Galectin-3 coordinates a cellular system for lysosomal repair and removal

Endomembrane damage elicits a set of cellular responses to maintain homeostasis including ESCRT-dependent membrane repair and autophagic removal of damaged organelles. Previous studies have suggested that these systems may act separately. Here we show that galectin-3 (Gal3), a member of the -galactoside glycan-binding family of cytosolic lectins, functionally and mechanistically unifies and coordinates ESCRT and autophagy responses to lysosomal damage. Gal3 and its capacity to recognize damage-exposed glycans were required for efficient recruitment of the key ESCRT component ALIX during lysosomal damage. Both Gal3 and ALIX were required for restoration of lysosomal function.
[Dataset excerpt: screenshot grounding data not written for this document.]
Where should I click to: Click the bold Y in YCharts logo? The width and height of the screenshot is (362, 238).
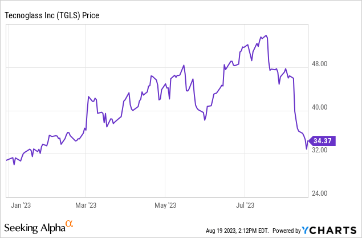pyautogui.click(x=306, y=230)
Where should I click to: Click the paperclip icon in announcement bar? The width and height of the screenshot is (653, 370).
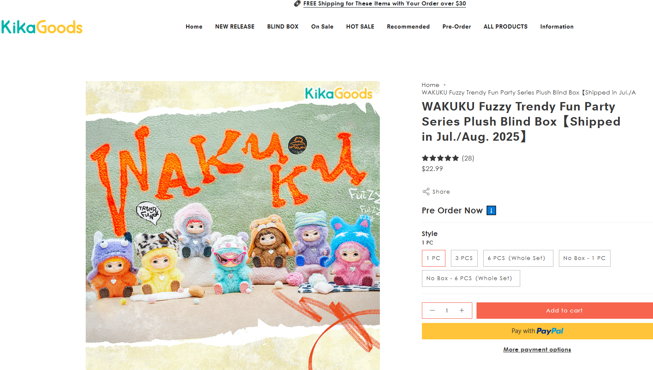pyautogui.click(x=297, y=4)
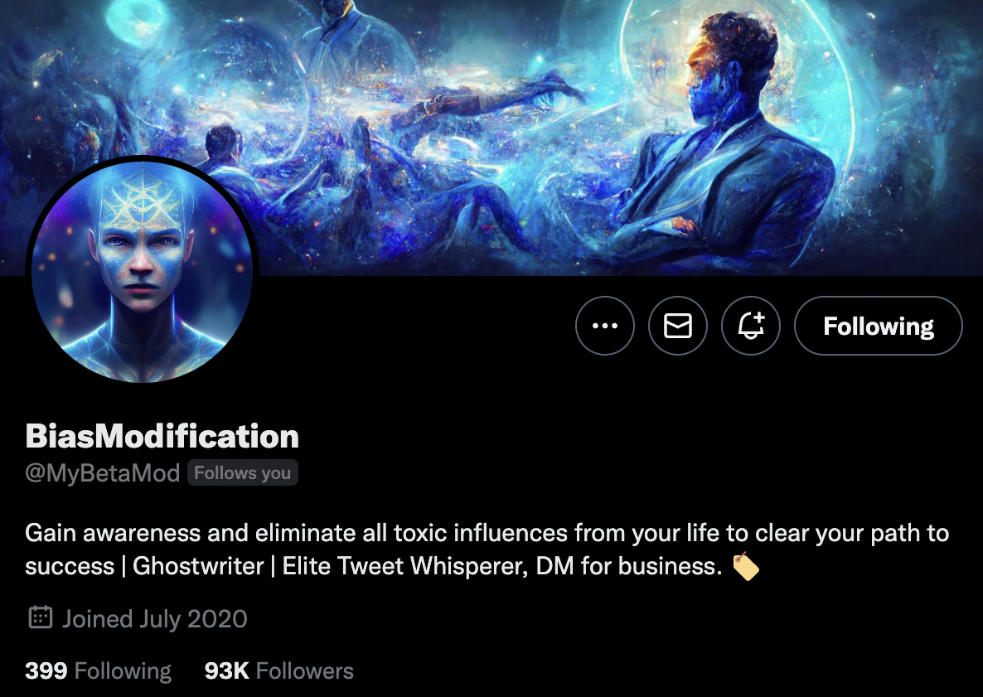This screenshot has width=983, height=697.
Task: Select the @MyBetaMod handle text
Action: [x=102, y=472]
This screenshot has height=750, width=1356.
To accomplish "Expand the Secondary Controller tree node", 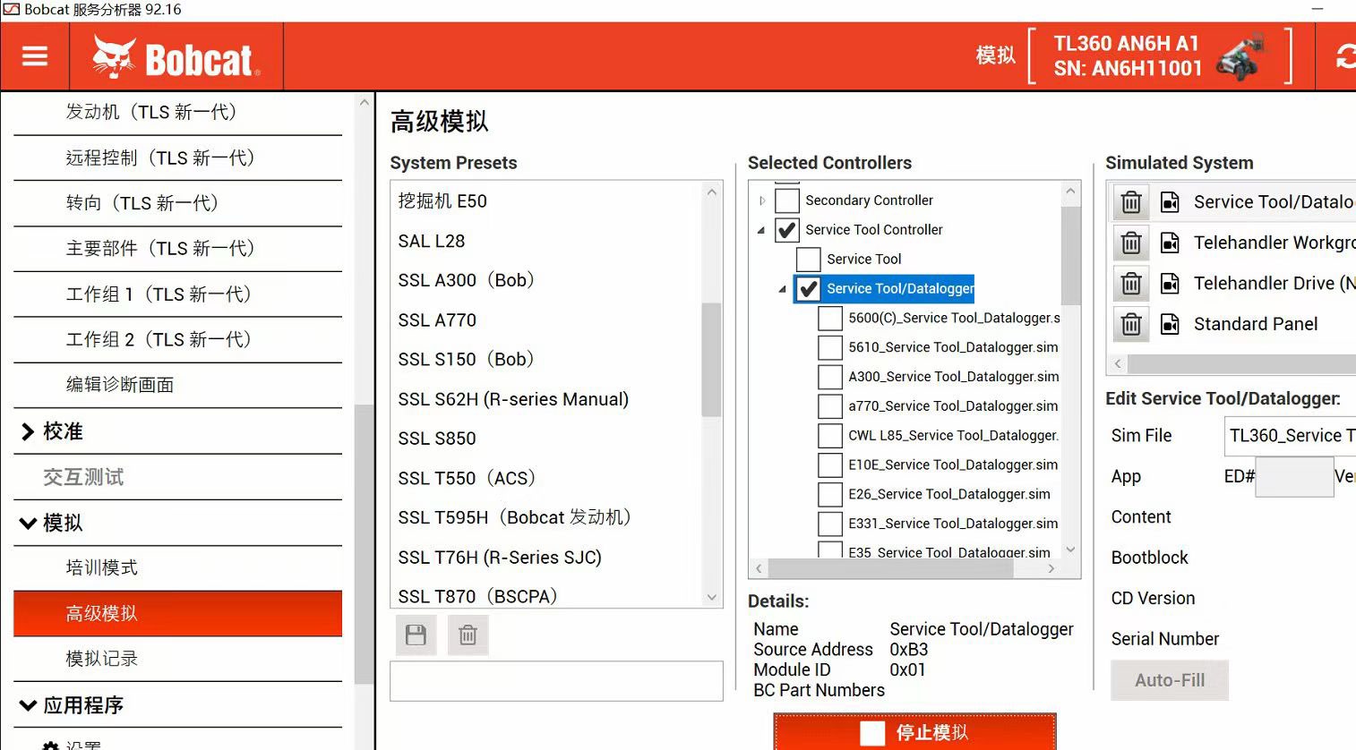I will click(x=762, y=200).
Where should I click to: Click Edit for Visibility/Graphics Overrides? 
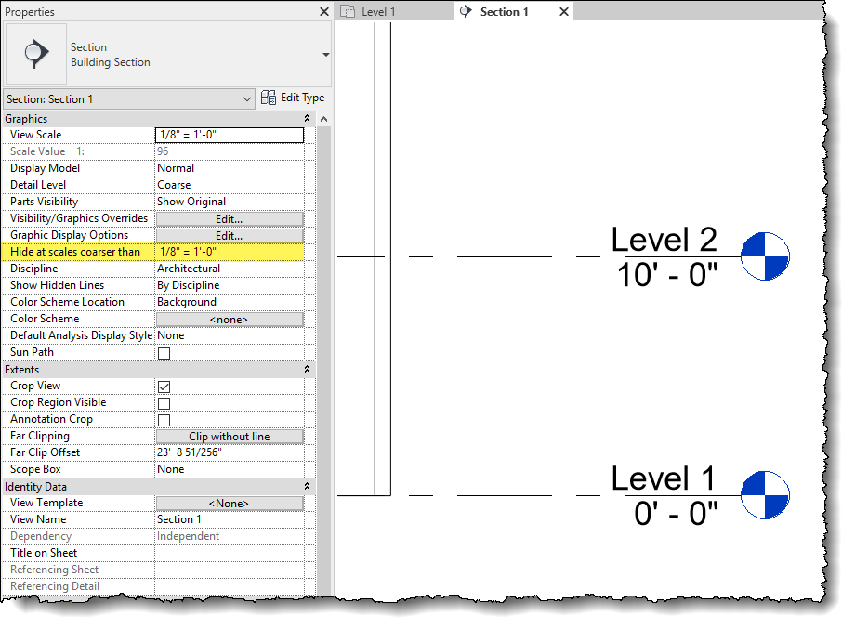[x=229, y=218]
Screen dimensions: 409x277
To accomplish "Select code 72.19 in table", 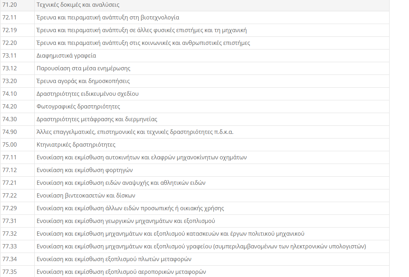I will 17,30.

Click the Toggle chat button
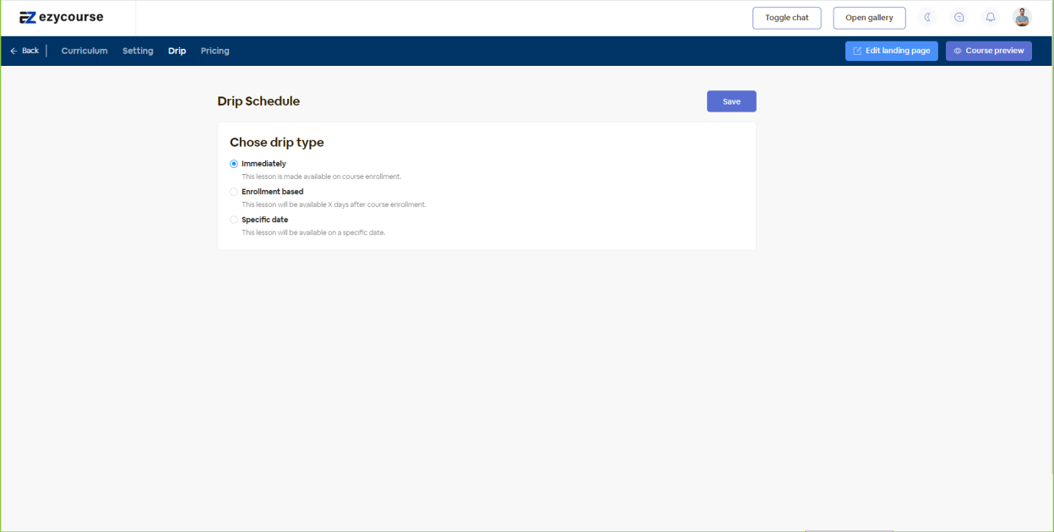[x=786, y=18]
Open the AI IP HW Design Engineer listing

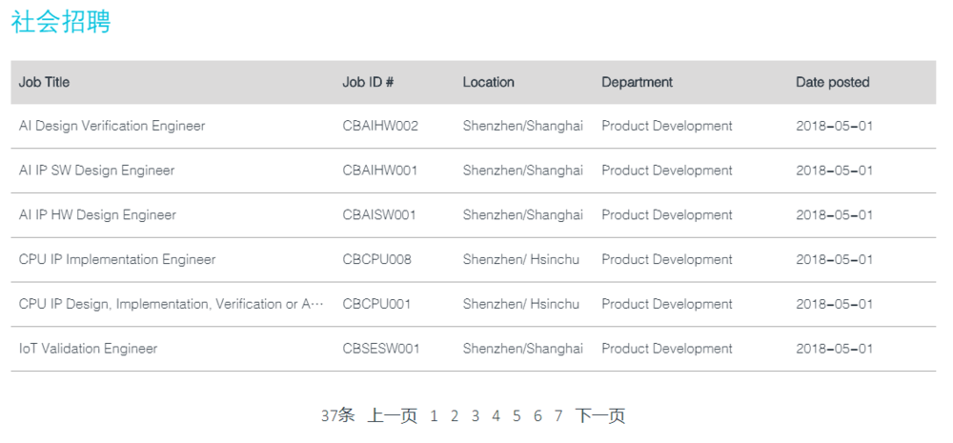(x=97, y=215)
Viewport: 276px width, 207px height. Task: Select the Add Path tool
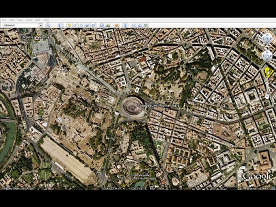81,25
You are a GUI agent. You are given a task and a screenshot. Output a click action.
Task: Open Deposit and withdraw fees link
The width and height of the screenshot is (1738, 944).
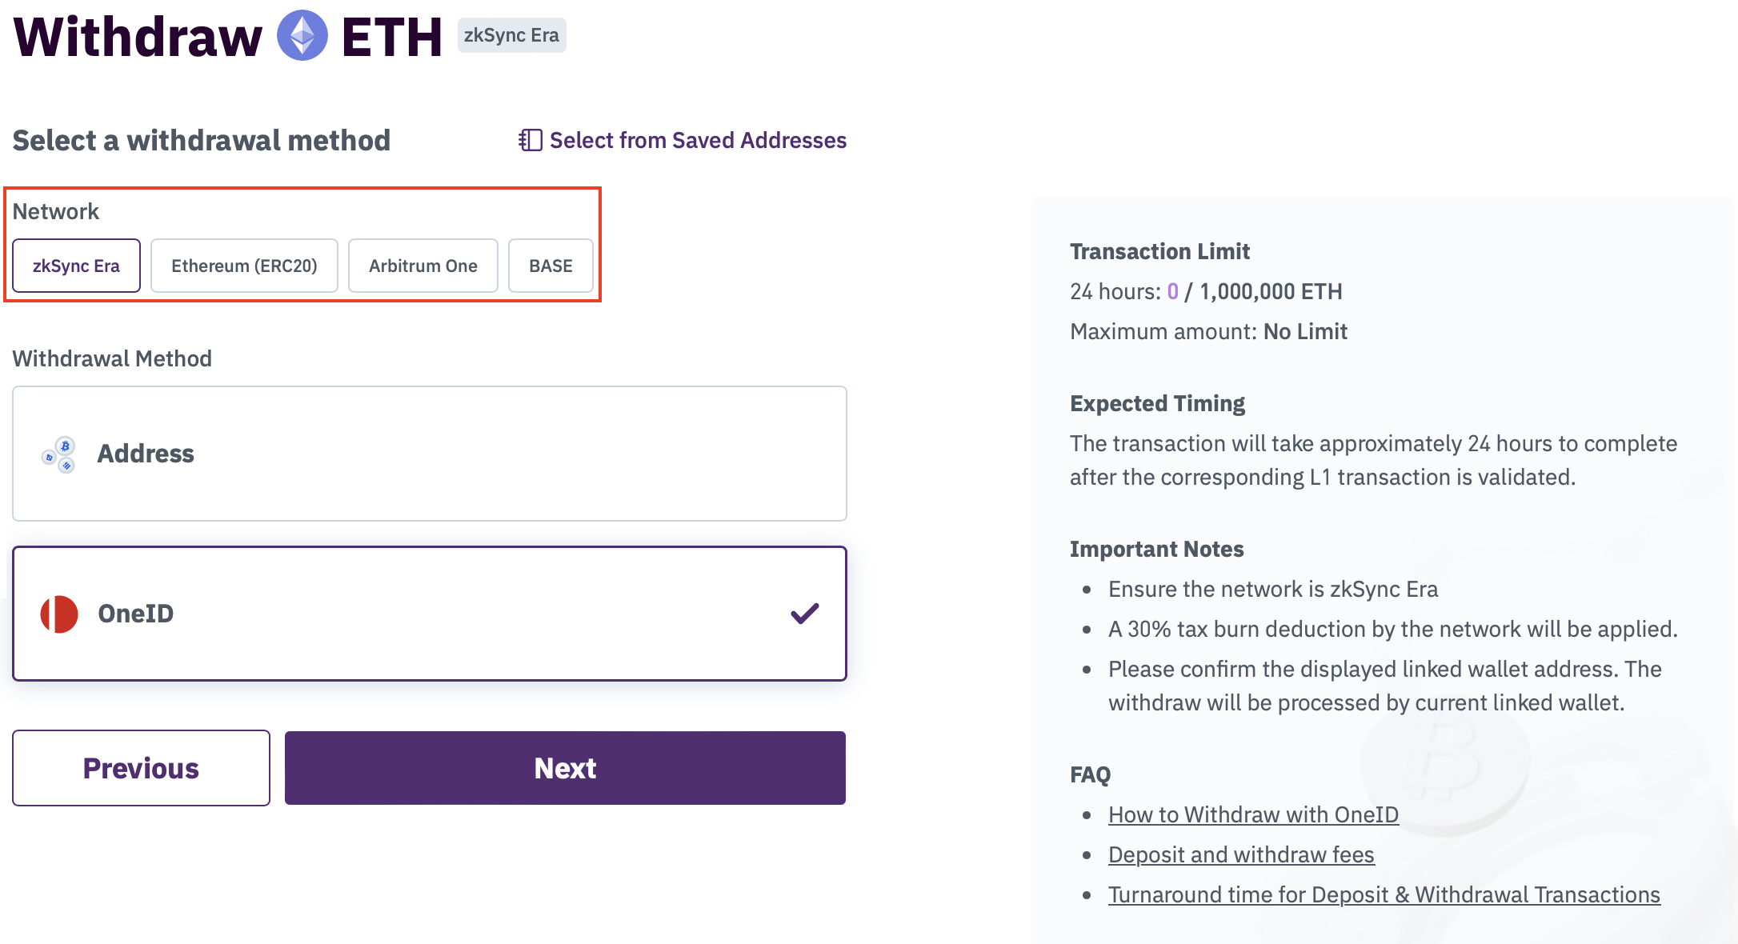coord(1241,854)
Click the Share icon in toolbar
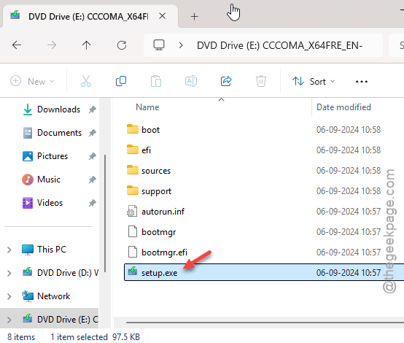 point(226,81)
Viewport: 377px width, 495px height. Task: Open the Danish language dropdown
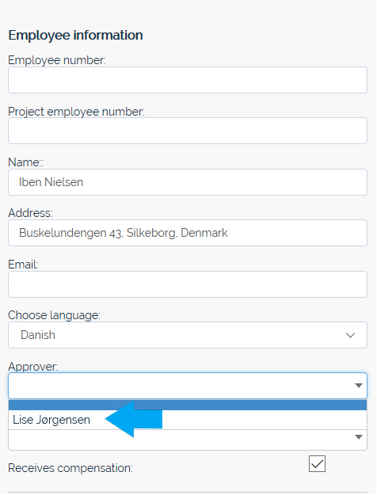click(x=188, y=335)
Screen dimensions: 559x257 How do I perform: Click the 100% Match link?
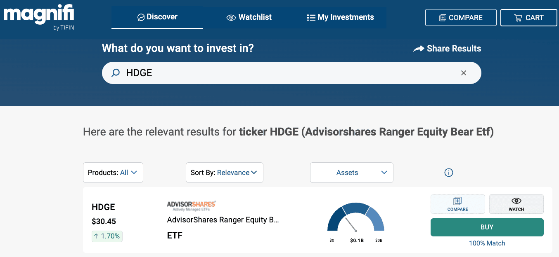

Gal3 promoted interactions between ALIX and the downstream ESCRT-III effector CHMP4 during lysosomal damage repair. At later time points following lysosomal injury, Gal3 controlled autophagic responses. When these processes failed, as in Gal3 knockout cells, lysosomal replacement program took over through TFEB. Manifestations of this staged response, which includes membrane repair, removal and replacement, were detected in model systems of lysosomal damage inflicted by proteopathic tau and during phagosome parasitism by Mycobacterium tuberculosis.